It’s irritating, but it’s also a source of some concern. If Facebook Connect proliferates, are we going to get these popups at every site? Why is there no way of blocking this and future intrusions, should I so wish? And why are Facebook Connect partners getting access to my Facebook signon and name without my say-so?

Why Social Network Sites May Fail

Look at a social networking site lie Yaari and you can see where the social networking phenomenon may fail, simply by abusing the trust of its users.

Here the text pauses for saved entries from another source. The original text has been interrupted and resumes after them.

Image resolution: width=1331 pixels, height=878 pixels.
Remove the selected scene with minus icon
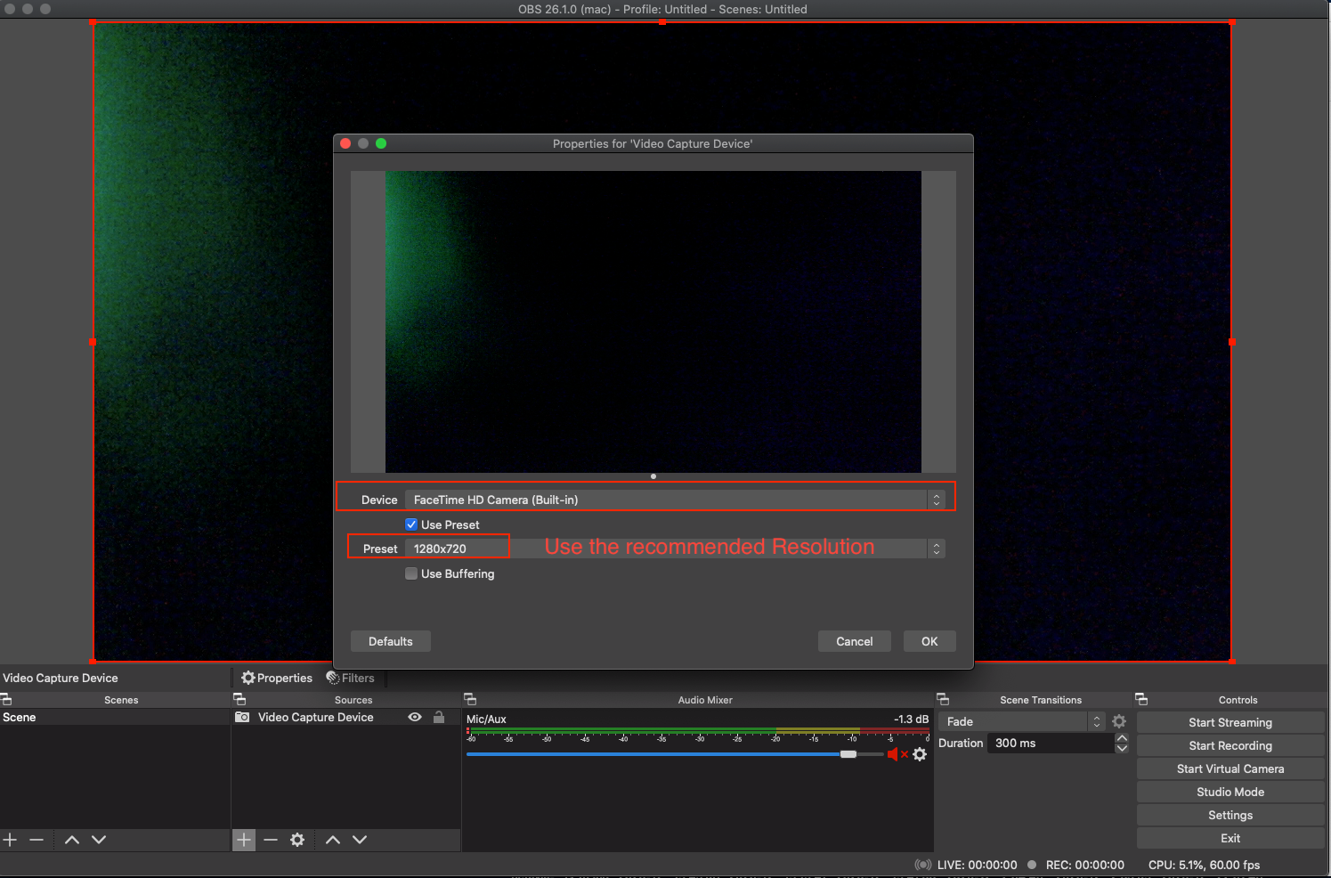pyautogui.click(x=37, y=840)
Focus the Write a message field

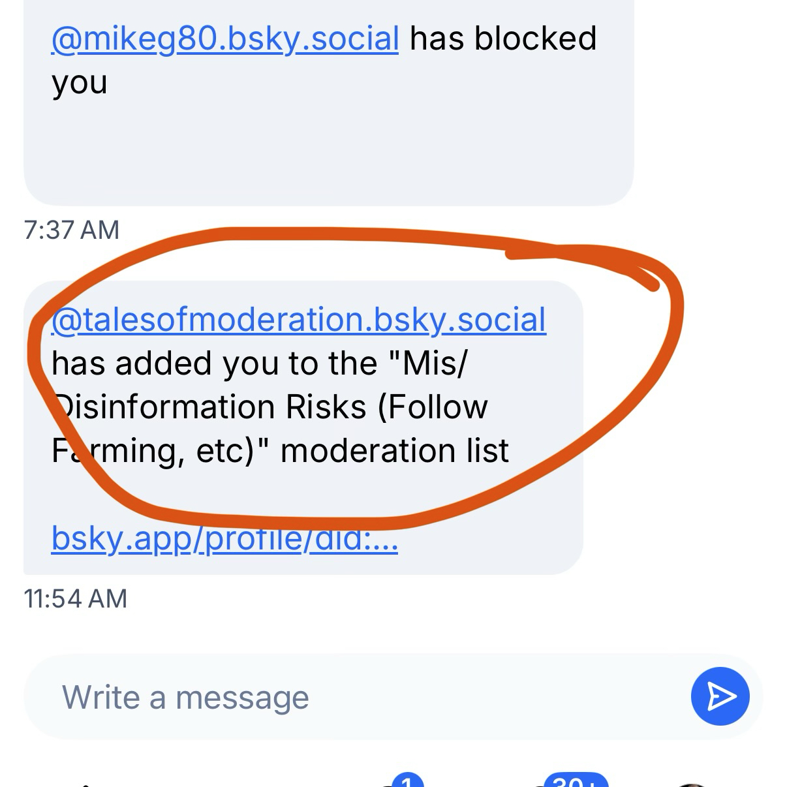352,697
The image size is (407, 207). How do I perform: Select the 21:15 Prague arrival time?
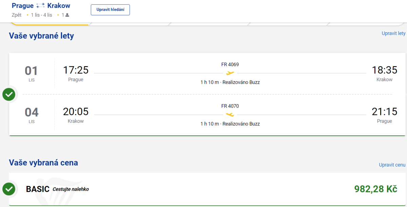point(384,111)
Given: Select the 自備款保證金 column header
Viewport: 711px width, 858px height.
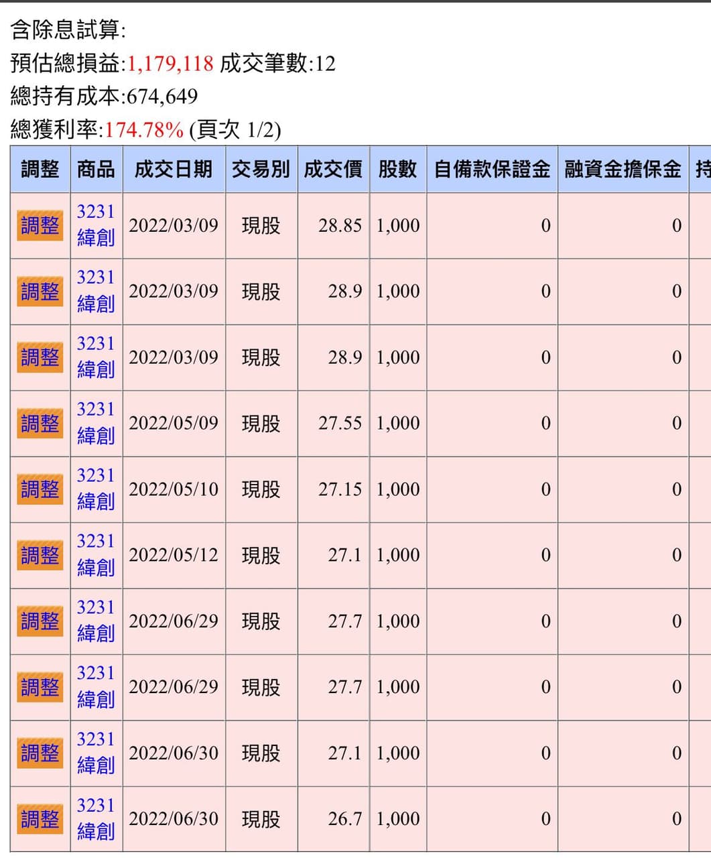Looking at the screenshot, I should click(492, 169).
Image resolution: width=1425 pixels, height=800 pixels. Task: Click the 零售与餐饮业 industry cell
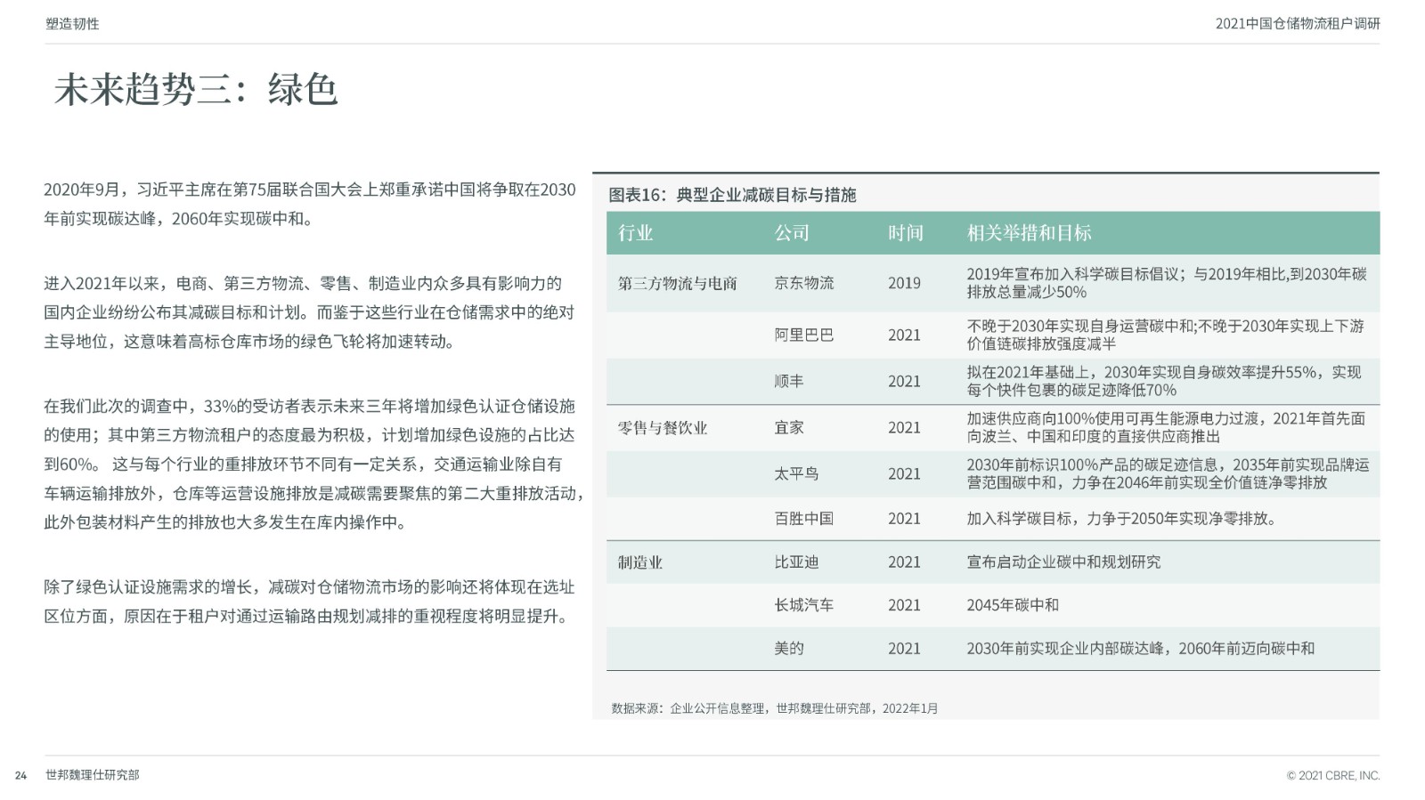(663, 428)
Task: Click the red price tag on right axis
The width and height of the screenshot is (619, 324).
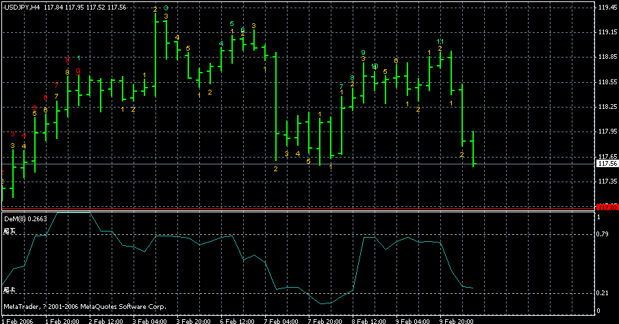Action: pyautogui.click(x=606, y=206)
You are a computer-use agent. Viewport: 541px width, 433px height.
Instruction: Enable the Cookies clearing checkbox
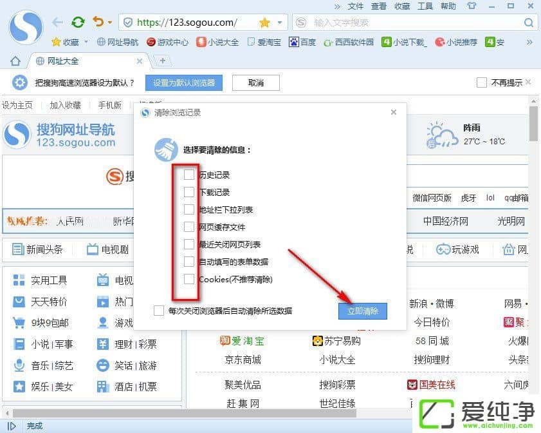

Sites like LinkedIn, Plaxo etc rely on expanding quickly by offering a useful service: trawling your address book to find friends and contacts who use the same service. We’ve gotten used to this, and it’s a great way to build a network quickly if you sign up for a new service.

But any service that uses this needs to stress privacy, and put control in the hands of users. Plaxo learned this a few years back. Spam a user’s contact list without them realising and you invite a firestorm of opprobrium on your head.

But surprisingly some services still do it. And in so doing they risk alienating users from what makes Web 2.0 tick: the easy meshing of networks—your address book, your Facebook buddies, your LinkedIn network—to make online useful.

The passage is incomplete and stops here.